静に伝達を託されたミカゲから伝えられた情報に鎮目は思わず持っていた箱を取り落とした。
〈な……どうして、よりによってカコが……〉
「その……カコって、どんな怪異なんですか?」
事故とはいえ自分が封印を解いてしまったのだ。自分がしでかしてしまったことの責任を取らなくては、とミカゲが問うと、鎮目は難しい顔になった。

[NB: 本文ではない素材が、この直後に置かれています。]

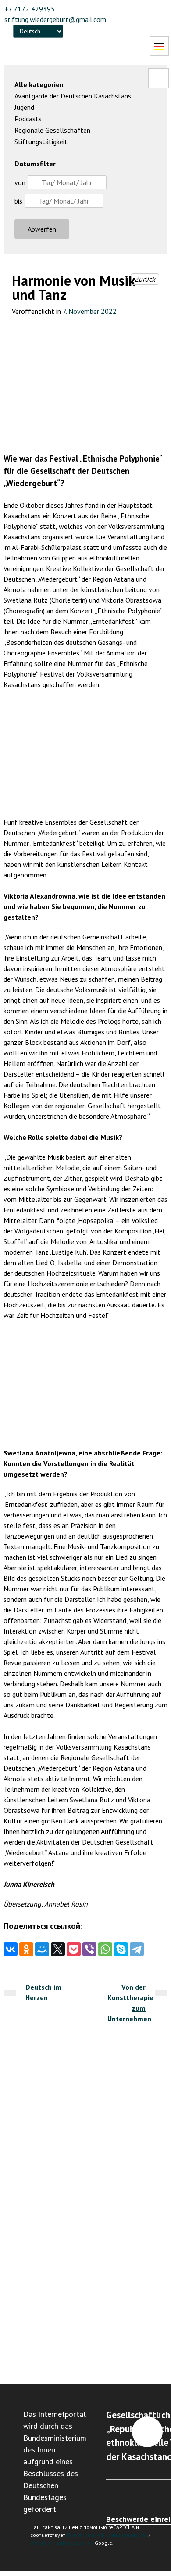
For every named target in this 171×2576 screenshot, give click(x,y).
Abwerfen (42, 229)
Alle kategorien (39, 84)
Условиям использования (61, 2543)
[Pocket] (74, 1949)
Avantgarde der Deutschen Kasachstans (72, 95)
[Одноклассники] (26, 1949)
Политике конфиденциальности (106, 2535)
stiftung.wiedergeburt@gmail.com (55, 19)
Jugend (24, 107)
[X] (58, 1949)
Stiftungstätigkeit (41, 141)
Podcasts (28, 118)
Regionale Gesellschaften (52, 130)
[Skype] (121, 1949)
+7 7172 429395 (29, 8)
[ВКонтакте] (11, 1949)
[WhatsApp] (105, 1949)
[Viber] (89, 1949)
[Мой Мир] (42, 1949)
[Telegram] (137, 1949)
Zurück (145, 279)
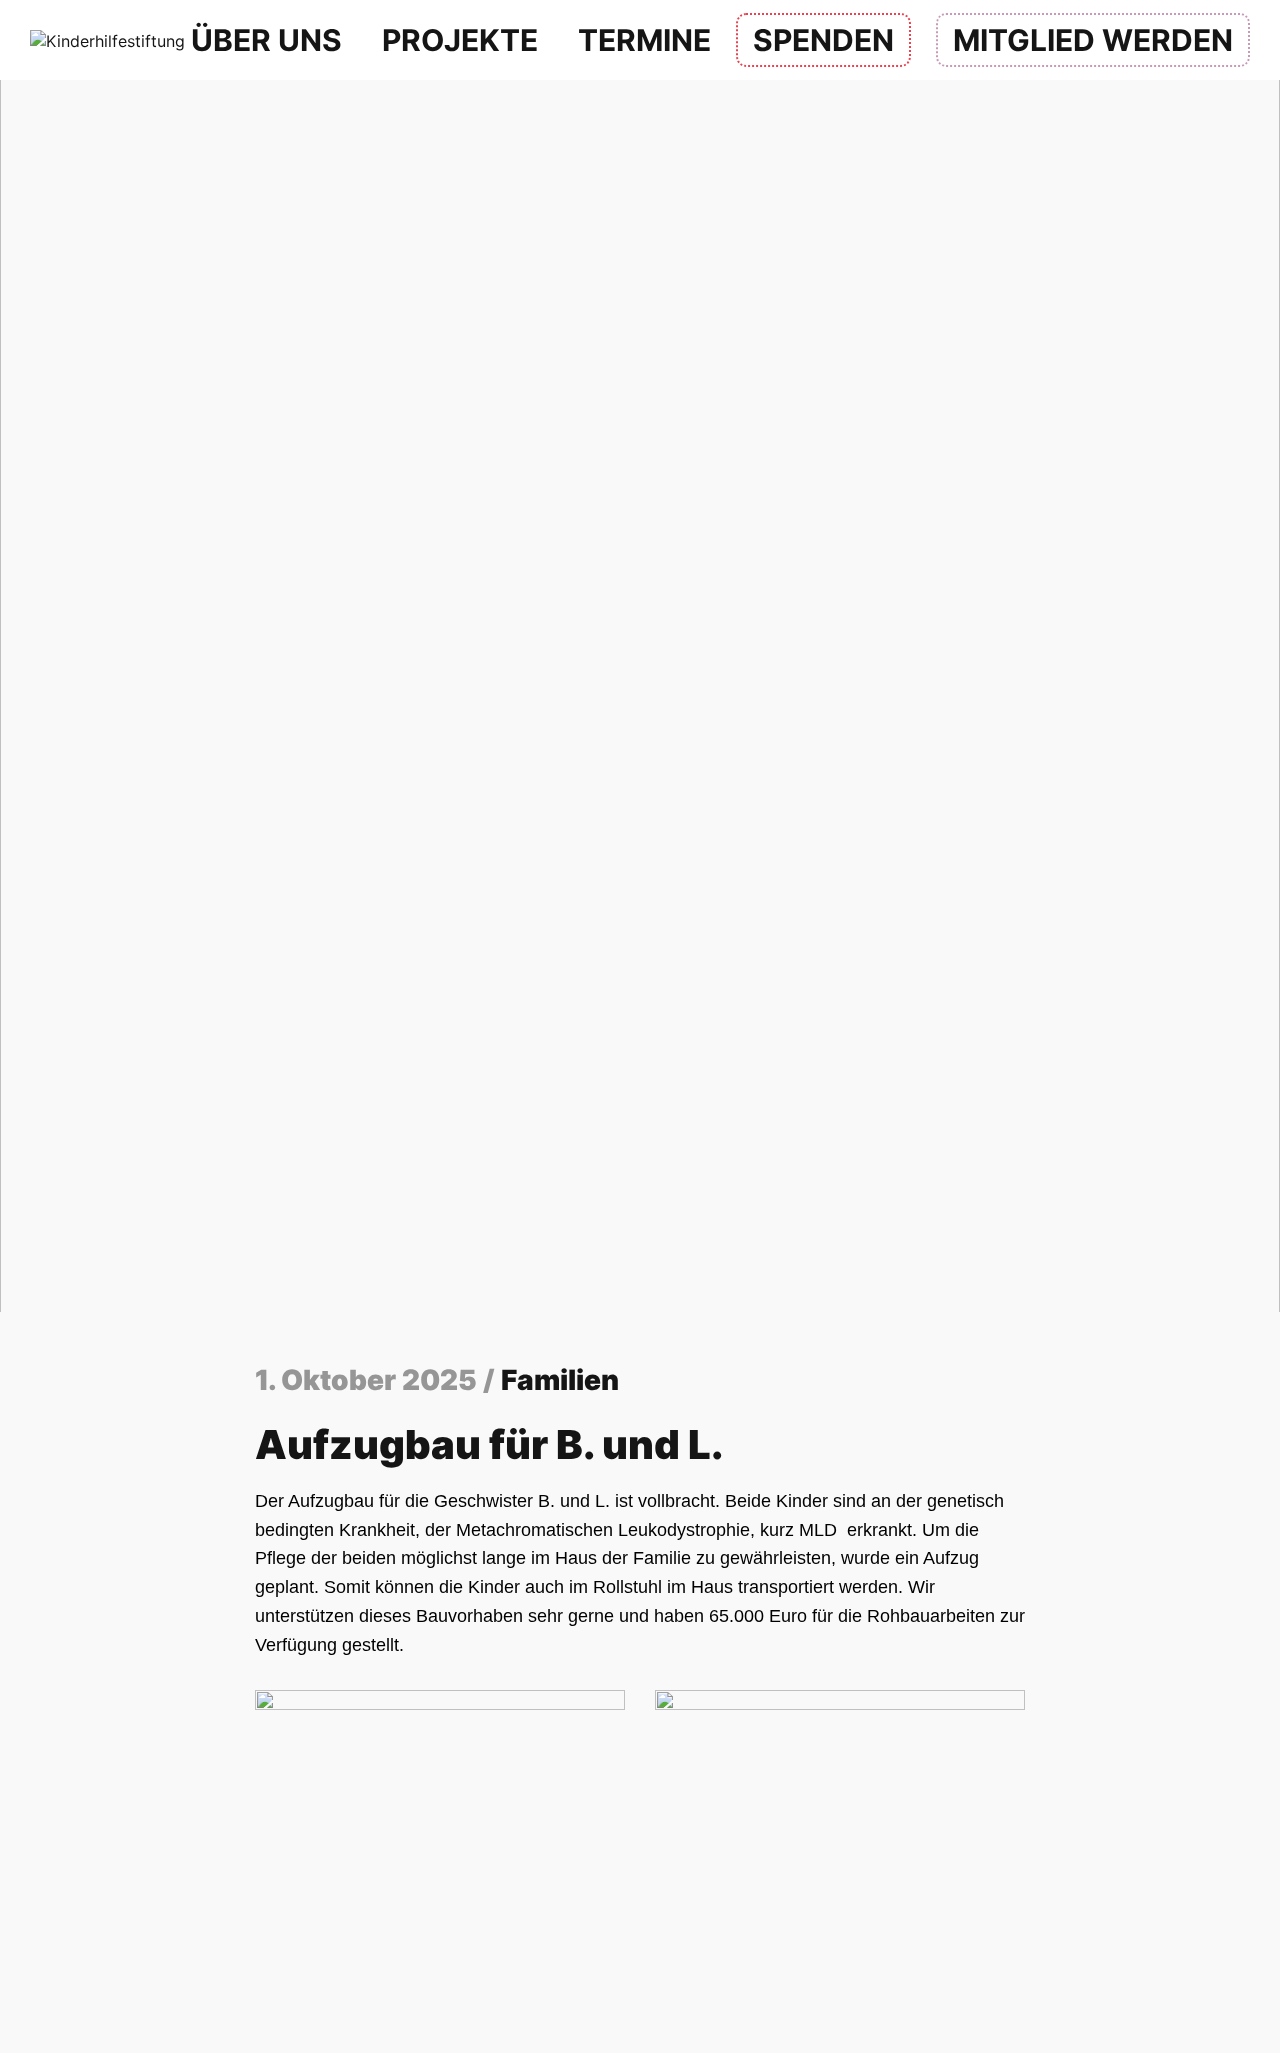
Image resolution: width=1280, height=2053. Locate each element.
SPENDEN (823, 40)
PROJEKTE (460, 40)
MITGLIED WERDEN (1093, 40)
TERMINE (644, 40)
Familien (560, 1380)
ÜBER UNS (266, 40)
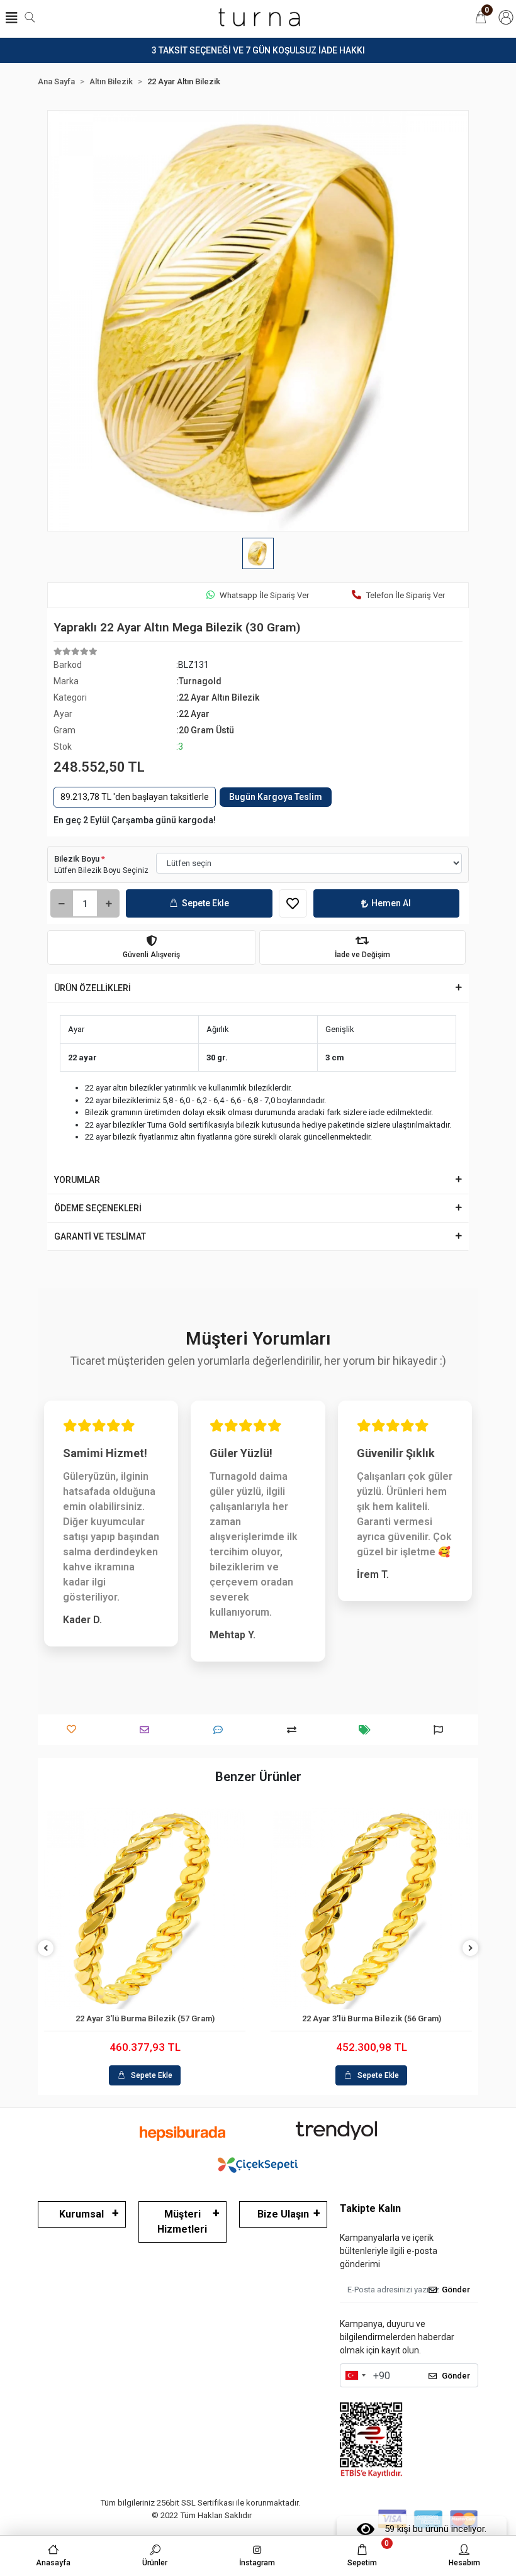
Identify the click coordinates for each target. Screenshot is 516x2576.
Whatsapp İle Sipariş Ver (264, 595)
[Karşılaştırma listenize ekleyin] (295, 1730)
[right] (470, 1948)
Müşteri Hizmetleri (182, 2221)
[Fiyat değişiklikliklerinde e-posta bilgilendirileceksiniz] (368, 1730)
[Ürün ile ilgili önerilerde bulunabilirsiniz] (441, 1730)
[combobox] (354, 2375)
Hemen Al (391, 903)
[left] (46, 1948)
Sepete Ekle (205, 903)
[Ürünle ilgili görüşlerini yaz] (221, 1730)
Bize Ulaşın (283, 2214)
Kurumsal (81, 2214)
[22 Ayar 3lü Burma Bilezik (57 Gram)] (144, 1908)
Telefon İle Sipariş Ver (405, 595)
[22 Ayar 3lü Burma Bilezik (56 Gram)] (371, 1908)
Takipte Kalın (370, 2208)
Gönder (456, 2289)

〈……実は私もよく知らない。ただ、いずれも嵐堂には触れさせてはいけないものと言われている〉
「カコ……過去ということですか?」
〈箱の形をしていたのだろう? それについては、苛虎と、静さんは管理帳に記していたよ。どちらの意味もあるのだろうけれど〉
苛烈な虎。確かにあの怪異はどこか肉食獣を思わせる。だが、それにしてはあの清廉な様子に違和感があった。
「鎮目さん、カコは愛しき白虎と可愛い一つ星を探しているようですが、それが嵐堂さんのことなのでしょうか?」
確かに嵐堂の肌は遠い異国の雪国で育った特有の白さだ。すると、扉が開く音がした。
「本当に見つからない……あの人、本当にどこ行ったの……」
中に入ってきた静の表情は疲れ切っていた。今にも倒れそうな様子にミカゲはすかさず支えに行く。
「そりゃぁ、まぁ大元が妖獣だから身体能力が凄いのは分かるけど……はぁ、本当に洒落にならないよ……」
「あの……あの方は一体」
少なくとも人間でなくて怪異なのは確定した。ミカゲの問いに静は少しだけ逡巡したが、すぐにその答えを告げた。
「ミカゲちゃんは窮奇、って知ってる? 大陸の方の怪異なんだけど」
なるほど、纏っていた服が見慣れない形だったのはそのせいか。ミカゲが首を振ると、静は続ける。
「翼持つ虎の人喰い怪異。もっとも彼女は生まれながらに人を喰えない体質だけれど」
〈……静さん、一ついいだろうか〉
静観していた鎮目がじっと静を見つめる。
〈あれは私が縢るべきものか?〉
「……難しい問いだね」
しばらく黙り込んだ後、彼はようやくそう答えた。その黒曜の瞳は憂いを帯びていた。
「あの人自身には既に縢るべきところは無い。けれど、あれに触れて綻びたものは縢らなくてはならない。そう、嵐堂のように」
すると鎮目は少しだけ瞑目する。どうしたものかと考えるように。
〈どうして嵐堂ばかり辛い思いをしなくてはならない〉
「そうだね……でも、今回は違うよ」
ミカゲは思わず息を飲む。
「辛い思いをするのはあの人だけだ」
彼が浮べる表情は体を半分に引き裂かれたかのように苦痛を耐えるものだった。
◆ ◆ ◆
手分けをして捜索に戻るよう指示を出した静は再び納屋を訪れていた。他のカコが無事か確認するためだ。そして、カコを並べた棚の前で立ち止まる。
「……泣いてるの、楽緋」
ここにいるのはカコが再現しただけの、本人そのものではないと知りながら、あえてその名を呼ぶ。先程箱の中から逃げ出した少女は顔をくしゃくしゃにして座り込んでいた。
「だから君の為にもよくない、って言ったじゃないか。君が傷つくだけだから」
「でも、白虎に、会いたくて、もう泣かないで、って……!」
どうやら既に嵐堂に遭遇してしまったらしい。そして静が危惧していたことが起きてしまったようだ。
「そうだね。貴女の死後、最後は泣いて泣いて心が壊れて、ついには世界を文字通り滅ぼしてしまったもの。魂を蕩けさせる無慈悲な永久凍土に塗り替えて。けれど、楽緋の願いを辛うじて思い出して再び作り直した。全てを忘れることによって。そうしないと耐えられないから」
カコ。ただそこにあるだけで彼の罪を苛む虎。それは彼女自身の性質に基づく命名ではなく、彼女によってもたらされる災いの名。きっと彼女は再び最愛の人の前であの頃と同じように微笑んだのだろう。そして返ってきたのは。
「あの人は、私が分からなかった……!」
嗚咽。静は唇を噛み締める。あまりに純粋で優しいこの人にそんな辛い思いをしてほしくなかった。いくら今目の前にいるのがあくまで記憶の陽炎だとしても、この姿で悲しむのを見たくなかった。
「……母さん、また、眠り続けてくれないか」
無理矢理止めているだけの時間同士は再び動き出し、いつか否応がなく交差するだろう。自分という存在がそれを示している。されどそれは今ではないはずなのだ。
「父さんの行先は僕が見届けるから」
だから彼は再び過去に蓋をする。
大切に慈しむように。少しばかりの猶予の時を穏やかに終えられるようにと。
◆ ◆ ◆
鎮目は庭で立ち尽くす青年を見つけた。
〈嵐堂、どうかしたのか〉
あの怪異は見つかったのだろうか。それが気がかりだ。だが、顔布で感情を閉ざした青年は淡々と呟くだけだった。
「あんなに心が美しい魂が、まだこの世には残っていたのか」
藍染の布を濡らしたのは確かに歓喜の涙だった。